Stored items
- - - - - - -
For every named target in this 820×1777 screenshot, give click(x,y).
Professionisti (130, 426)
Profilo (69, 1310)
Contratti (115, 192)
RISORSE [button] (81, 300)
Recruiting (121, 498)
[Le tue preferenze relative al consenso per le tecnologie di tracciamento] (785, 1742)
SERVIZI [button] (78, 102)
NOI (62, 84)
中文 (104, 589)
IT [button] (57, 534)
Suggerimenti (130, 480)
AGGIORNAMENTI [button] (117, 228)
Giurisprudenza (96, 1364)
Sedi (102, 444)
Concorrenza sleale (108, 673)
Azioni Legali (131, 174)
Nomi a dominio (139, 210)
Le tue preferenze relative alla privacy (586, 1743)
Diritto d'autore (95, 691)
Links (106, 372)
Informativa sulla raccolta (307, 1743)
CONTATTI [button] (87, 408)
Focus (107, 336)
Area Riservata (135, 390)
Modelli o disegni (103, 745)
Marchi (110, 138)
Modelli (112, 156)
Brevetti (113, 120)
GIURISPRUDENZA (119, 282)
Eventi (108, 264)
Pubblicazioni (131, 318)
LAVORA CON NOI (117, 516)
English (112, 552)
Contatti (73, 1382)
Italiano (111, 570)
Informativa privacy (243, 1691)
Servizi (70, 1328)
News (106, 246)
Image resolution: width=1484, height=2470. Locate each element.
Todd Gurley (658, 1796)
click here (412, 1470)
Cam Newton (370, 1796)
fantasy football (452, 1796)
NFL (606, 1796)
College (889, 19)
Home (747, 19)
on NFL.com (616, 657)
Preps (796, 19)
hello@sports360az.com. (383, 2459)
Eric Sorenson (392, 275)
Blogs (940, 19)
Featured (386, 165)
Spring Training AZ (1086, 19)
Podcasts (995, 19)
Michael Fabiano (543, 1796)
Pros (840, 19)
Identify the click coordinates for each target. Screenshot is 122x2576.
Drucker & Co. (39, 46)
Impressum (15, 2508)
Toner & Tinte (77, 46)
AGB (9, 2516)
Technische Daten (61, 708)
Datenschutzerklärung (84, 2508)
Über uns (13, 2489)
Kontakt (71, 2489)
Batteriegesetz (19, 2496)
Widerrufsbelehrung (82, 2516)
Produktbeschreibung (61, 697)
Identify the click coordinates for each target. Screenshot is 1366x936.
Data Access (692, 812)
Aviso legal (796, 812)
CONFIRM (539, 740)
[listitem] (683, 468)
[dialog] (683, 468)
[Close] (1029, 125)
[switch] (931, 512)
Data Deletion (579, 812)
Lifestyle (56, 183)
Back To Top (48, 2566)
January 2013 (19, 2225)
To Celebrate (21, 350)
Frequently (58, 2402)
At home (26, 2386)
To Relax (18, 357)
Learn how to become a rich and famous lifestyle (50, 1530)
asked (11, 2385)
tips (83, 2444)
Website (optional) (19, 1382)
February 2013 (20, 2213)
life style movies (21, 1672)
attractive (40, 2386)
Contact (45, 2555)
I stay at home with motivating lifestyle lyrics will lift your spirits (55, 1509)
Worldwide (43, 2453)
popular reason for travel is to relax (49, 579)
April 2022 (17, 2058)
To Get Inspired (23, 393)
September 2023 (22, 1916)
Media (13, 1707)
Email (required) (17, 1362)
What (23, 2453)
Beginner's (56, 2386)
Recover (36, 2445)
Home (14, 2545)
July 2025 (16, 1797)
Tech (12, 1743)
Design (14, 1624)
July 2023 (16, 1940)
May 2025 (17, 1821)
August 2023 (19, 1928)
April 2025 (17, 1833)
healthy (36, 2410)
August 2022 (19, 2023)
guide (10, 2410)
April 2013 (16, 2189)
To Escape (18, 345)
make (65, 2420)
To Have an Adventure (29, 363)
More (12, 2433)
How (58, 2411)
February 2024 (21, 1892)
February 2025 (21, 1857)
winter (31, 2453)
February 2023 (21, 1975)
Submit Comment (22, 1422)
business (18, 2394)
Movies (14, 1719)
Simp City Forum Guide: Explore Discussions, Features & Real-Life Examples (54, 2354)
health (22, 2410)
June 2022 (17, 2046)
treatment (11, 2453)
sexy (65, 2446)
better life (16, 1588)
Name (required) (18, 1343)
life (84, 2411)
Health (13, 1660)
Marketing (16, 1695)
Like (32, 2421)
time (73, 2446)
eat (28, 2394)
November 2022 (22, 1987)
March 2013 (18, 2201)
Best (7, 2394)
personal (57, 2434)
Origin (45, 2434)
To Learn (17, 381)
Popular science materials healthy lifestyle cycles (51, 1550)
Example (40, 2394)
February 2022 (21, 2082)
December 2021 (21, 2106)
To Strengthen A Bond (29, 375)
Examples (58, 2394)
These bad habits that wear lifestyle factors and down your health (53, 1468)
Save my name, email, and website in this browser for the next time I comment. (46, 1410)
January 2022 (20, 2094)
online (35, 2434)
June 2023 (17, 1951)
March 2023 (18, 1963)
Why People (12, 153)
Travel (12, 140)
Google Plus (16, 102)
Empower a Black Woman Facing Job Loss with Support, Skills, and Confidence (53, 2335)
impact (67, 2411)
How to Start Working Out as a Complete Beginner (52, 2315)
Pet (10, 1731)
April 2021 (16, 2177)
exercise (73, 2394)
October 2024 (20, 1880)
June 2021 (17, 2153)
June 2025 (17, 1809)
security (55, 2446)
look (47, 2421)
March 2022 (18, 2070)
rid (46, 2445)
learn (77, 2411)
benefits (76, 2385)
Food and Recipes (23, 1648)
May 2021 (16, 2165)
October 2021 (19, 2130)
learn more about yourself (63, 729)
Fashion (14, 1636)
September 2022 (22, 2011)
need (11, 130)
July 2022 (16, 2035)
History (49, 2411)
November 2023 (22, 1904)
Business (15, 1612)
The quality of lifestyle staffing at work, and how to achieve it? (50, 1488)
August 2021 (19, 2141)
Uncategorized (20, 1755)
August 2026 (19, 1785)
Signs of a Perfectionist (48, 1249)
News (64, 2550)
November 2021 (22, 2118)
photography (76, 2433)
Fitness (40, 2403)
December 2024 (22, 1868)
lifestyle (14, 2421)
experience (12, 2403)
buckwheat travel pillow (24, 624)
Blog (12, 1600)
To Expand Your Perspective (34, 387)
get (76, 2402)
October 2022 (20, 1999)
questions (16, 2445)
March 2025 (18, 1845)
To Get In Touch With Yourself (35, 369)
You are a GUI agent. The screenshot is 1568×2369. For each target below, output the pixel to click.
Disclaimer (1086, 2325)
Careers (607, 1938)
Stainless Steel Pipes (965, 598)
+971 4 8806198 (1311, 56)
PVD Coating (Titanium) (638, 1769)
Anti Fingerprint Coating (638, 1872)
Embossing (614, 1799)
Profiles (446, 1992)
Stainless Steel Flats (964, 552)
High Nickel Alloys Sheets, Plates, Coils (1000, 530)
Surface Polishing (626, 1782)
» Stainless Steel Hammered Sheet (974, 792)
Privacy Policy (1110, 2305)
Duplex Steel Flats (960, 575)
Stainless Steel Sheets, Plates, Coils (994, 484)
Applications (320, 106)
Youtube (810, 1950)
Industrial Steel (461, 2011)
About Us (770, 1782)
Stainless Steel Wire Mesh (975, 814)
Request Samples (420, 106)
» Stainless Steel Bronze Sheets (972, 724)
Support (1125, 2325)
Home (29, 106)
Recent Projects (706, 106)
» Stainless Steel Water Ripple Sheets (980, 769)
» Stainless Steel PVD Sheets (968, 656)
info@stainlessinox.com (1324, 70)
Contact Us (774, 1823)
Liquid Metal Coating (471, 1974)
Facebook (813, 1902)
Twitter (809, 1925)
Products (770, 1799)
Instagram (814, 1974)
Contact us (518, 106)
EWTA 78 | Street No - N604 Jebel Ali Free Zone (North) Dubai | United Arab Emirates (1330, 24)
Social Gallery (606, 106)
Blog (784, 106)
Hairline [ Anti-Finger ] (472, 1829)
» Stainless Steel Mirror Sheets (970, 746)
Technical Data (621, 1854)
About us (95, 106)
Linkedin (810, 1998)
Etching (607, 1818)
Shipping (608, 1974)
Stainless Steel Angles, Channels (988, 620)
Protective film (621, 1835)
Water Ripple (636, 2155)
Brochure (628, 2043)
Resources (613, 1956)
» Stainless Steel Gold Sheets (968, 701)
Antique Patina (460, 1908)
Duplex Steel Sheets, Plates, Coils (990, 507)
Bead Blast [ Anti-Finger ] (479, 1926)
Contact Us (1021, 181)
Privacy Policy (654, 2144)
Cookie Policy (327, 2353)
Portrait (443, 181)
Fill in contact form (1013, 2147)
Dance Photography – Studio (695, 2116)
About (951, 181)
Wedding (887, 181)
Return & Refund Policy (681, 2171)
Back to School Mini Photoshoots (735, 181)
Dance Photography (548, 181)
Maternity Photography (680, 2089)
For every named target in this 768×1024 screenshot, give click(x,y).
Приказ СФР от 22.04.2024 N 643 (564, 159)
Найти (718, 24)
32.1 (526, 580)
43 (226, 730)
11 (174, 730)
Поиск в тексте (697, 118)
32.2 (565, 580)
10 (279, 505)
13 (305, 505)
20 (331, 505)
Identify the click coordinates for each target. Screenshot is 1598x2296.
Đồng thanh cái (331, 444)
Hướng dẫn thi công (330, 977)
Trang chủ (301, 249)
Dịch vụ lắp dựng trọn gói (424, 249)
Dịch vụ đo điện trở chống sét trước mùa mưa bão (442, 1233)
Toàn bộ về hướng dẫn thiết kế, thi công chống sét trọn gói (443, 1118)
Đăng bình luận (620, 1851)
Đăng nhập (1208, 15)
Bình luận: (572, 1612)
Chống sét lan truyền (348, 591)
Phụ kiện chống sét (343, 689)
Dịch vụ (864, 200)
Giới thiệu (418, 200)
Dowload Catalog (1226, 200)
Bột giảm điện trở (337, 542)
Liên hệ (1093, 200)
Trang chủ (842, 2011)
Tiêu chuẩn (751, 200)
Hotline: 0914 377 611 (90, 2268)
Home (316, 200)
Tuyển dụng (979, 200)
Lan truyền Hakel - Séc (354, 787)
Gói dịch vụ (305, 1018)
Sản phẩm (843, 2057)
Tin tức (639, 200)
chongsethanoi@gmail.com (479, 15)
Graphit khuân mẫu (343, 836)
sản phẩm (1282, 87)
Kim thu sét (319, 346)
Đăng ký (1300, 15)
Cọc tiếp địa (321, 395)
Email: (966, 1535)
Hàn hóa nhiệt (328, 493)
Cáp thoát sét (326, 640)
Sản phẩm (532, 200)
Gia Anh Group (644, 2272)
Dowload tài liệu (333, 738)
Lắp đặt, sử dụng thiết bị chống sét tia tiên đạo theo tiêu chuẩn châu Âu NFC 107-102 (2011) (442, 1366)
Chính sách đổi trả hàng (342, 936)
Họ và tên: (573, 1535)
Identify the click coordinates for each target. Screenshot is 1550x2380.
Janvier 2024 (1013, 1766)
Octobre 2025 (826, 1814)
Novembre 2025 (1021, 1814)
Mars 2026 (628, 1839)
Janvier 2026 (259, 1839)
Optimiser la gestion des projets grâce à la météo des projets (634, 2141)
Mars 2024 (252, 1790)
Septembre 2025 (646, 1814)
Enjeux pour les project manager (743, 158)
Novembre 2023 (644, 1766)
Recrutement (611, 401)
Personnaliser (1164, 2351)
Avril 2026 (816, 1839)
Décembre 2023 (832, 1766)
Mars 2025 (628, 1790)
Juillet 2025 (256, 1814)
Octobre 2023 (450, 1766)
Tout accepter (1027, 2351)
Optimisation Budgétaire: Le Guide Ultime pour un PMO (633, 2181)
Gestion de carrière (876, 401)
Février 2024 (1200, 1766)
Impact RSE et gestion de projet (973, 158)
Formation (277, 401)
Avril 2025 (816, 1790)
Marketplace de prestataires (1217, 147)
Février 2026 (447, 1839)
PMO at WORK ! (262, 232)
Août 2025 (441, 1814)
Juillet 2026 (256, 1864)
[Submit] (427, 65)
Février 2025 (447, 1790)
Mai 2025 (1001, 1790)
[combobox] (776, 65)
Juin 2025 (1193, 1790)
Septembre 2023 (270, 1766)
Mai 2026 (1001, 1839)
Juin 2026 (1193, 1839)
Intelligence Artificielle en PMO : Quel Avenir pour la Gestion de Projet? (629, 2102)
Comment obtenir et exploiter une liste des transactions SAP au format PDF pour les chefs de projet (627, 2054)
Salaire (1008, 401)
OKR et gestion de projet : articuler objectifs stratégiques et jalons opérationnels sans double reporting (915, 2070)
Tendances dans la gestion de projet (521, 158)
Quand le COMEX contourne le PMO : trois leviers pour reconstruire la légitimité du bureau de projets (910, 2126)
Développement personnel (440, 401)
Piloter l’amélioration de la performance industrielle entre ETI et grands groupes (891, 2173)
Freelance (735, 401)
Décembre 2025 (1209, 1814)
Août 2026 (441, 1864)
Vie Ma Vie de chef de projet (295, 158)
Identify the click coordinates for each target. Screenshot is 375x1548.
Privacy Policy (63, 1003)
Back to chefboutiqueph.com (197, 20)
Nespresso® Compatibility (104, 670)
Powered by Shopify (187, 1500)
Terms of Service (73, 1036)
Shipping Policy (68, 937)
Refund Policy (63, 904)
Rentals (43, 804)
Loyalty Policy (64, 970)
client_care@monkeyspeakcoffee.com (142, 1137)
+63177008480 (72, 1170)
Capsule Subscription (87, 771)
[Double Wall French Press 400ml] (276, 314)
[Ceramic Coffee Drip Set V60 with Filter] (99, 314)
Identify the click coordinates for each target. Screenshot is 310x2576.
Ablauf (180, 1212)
- - - - - - -
What is needed:
Set down, unchanged, only those lines above that fall between the line with "Aviso legal (796, 812)" and the line with "To Celebrate (21, 350)", the two end lines included.

Completed exercise:
Aviso legal (796, 812)
CONFIRM (539, 740)
[listitem] (683, 468)
[dialog] (683, 468)
[Close] (1029, 125)
[switch] (931, 512)
Data Deletion (579, 812)
Lifestyle (56, 183)
Back To Top (48, 2566)
January 2013 (19, 2225)
To Celebrate (21, 350)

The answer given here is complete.